One area of genuine uncertainty remains: states where adult-use stores also serve registered medical patients. In Washington state, 302 of 460 licensed stores have endorsements allowing them to sell tax-free cannabis to registered patients. How the reclassification applies to those mixed-use operators remains unclear pending further federal guidance.
What happened to the Biden-era reclassification process?
The Biden administration initiated a formal rescheduling review in 2022. In August 2023, the Department of Health and Human Services concluded marijuana has accepted medical use and recommended Schedule III. The DOJ published a proposed rule in May 2024. DEA hearings were scheduled but repeatedly delayed, in part because of allegations that the agency had compromised the fairness of the process.
The Trump administration has now terminated that earlier process entirely. The June 29 hearing is a reset: new notice, new timeline, new process. Blanche used a separate legal authority tied to international treaty obligations to move the immediate rescheduling of covered marijuana products forward without waiting for the Biden-era rulemaking to conclude.

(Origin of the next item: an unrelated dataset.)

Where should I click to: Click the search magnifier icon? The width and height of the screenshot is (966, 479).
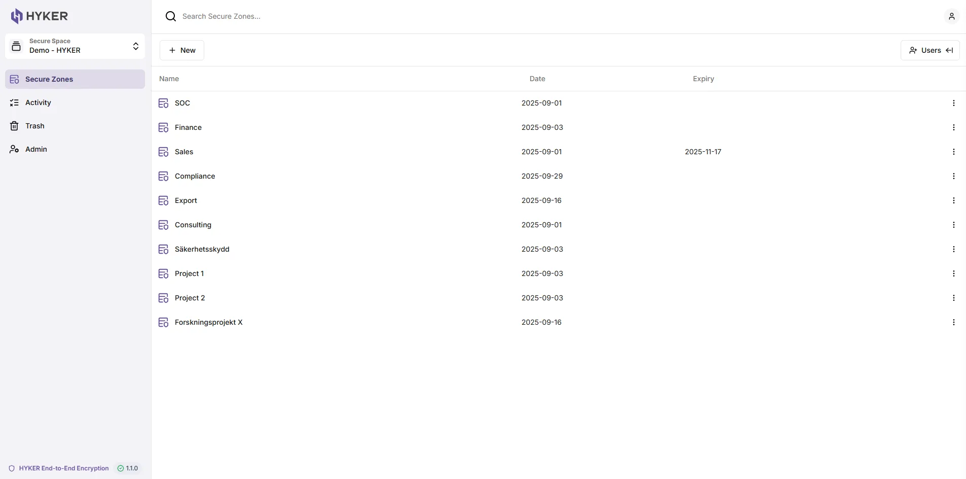pos(171,16)
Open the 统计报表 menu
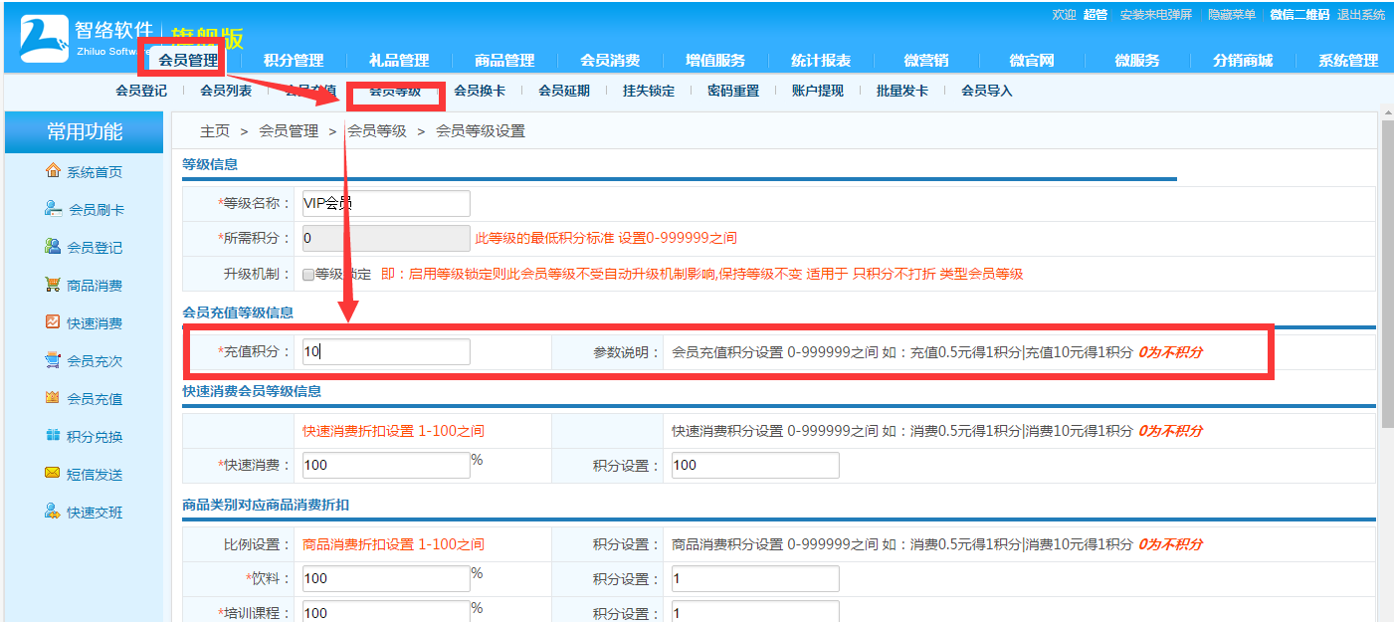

What comes next — and why is there still a hearing on June 29?
Today’s reclassification is official and immediate, but it only covers FDA-approved marijuana products and marijuana products regulated under qualifying state medical marijuana licenses. Recreational cannabis remains Schedule I. The June 29 hearing exists because the administration used a two-track approach: move the covered medical categories now, then conduct a formal hearing on the broader question of marijuana’s overall federal status. The hearing will consider whether marijuana outside the categories covered by this order should also move to Schedule III.
Legal challenges from opponents of marijuana reform are expected. More than 20 Republican senators signed a letter last year urging the administration to maintain current restrictions.
Even if broader rescheduling moves forward without legal interruption, full federal legalization or descheduling would still require a separate political and legislative fight. Rescheduling is a meaningful shift. It is not the end of prohibition.
Rescheduling is movement. It is not freedom.
High Times, December 2025
High Times has covered this moment since before it arrived. Our position has not changed: Schedule III is a meaningful step for the industry, particularly on taxes and research. It does not end federal prohibition. It does not free a single person still incarcerated for marijuana. It does not resolve the deeper structural inequities created by the war on drugs. The fight for full descheduling and legalization continues.